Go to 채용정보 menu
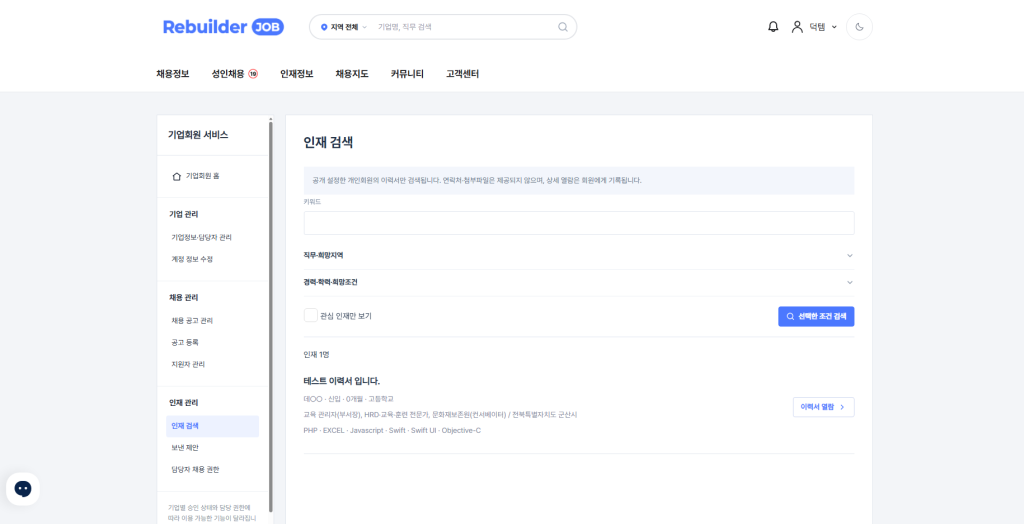The height and width of the screenshot is (524, 1024). coord(173,74)
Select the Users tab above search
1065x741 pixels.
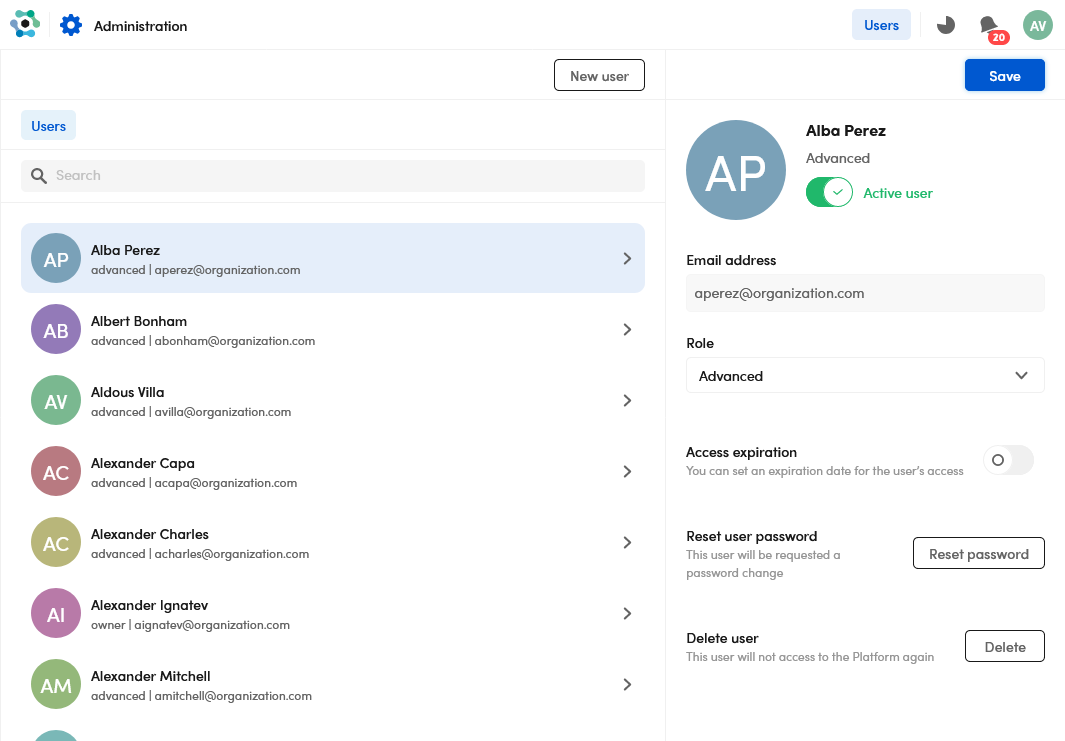[x=48, y=126]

_What is expected_
Without the pictures, copy all of the entries exactly as they appear.

_Result of the task_
Go to 채용정보 menu
The height and width of the screenshot is (524, 1024). coord(173,74)
Select the Users tab above search
1065x741 pixels.
[x=48, y=126]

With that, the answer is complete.